> [PROVIDED MATERIAL]:
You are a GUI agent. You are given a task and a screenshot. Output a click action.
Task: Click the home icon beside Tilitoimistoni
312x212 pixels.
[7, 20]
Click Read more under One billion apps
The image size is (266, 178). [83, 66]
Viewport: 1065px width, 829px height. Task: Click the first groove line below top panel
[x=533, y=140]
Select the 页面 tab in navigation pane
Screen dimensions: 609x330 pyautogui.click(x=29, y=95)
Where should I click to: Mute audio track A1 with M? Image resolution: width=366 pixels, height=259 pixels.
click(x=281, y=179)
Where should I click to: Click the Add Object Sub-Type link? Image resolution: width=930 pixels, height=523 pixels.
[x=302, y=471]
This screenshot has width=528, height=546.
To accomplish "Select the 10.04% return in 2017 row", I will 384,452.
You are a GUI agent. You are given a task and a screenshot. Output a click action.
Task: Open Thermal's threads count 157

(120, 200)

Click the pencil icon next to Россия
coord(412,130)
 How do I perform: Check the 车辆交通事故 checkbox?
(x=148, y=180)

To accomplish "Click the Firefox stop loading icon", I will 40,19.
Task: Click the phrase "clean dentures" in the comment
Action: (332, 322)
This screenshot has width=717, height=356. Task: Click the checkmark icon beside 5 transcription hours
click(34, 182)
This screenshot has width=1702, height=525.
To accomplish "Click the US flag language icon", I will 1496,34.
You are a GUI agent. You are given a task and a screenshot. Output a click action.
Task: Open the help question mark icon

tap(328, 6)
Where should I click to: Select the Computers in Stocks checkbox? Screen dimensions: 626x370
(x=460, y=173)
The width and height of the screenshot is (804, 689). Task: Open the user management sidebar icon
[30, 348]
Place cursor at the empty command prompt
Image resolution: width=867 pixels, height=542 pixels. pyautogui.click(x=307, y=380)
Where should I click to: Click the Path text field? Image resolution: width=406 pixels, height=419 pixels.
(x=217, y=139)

> [GOAL OF THE EXERCISE]: The data, all of it, should be transcribed exactly.

> [ANSWER BELOW]:
You are a GUI agent. You are given a task and a screenshot. Output a click action.
Task: Click the home icon beside Tilitoimistoni
312x212 pixels.
[7, 20]
Click Read more under One billion apps
The image size is (266, 178). [83, 66]
Viewport: 1065px width, 829px height. Task: Click the first groove line below top panel
[x=533, y=140]
Select the 页面 tab in navigation pane
Screen dimensions: 609x330 pyautogui.click(x=29, y=95)
Where should I click to: Mute audio track A1 with M? Image resolution: width=366 pixels, height=259 pixels.
click(x=281, y=179)
Where should I click to: Click the Add Object Sub-Type link? Image resolution: width=930 pixels, height=523 pixels.
[x=302, y=471]
This screenshot has width=528, height=546.
To accomplish "Select the 10.04% return in 2017 row", I will 384,452.
You are a GUI agent. You are given a task and a screenshot. Output a click action.
Task: Open Thermal's threads count 157

(120, 200)

Click the pencil icon next to Россия
coord(412,130)
 How do I perform: Check the 车辆交通事故 checkbox?
(x=148, y=180)

To accomplish "Click the Firefox stop loading icon", I will 40,19.
Task: Click the phrase "clean dentures" in the comment
Action: (332, 322)
This screenshot has width=717, height=356. Task: Click the checkmark icon beside 5 transcription hours
click(34, 182)
This screenshot has width=1702, height=525.
To accomplish "Click the US flag language icon", I will 1496,34.
You are a GUI agent. You are given a task and a screenshot. Output a click action.
Task: Open the help question mark icon

tap(328, 6)
Where should I click to: Select the Computers in Stocks checkbox? Screen dimensions: 626x370
(x=460, y=173)
The width and height of the screenshot is (804, 689). Task: Open the user management sidebar icon
[30, 348]
Place cursor at the empty command prompt
Image resolution: width=867 pixels, height=542 pixels. pyautogui.click(x=307, y=380)
Where should I click to: Click the Path text field? Image resolution: width=406 pixels, height=419 pixels.
(x=217, y=139)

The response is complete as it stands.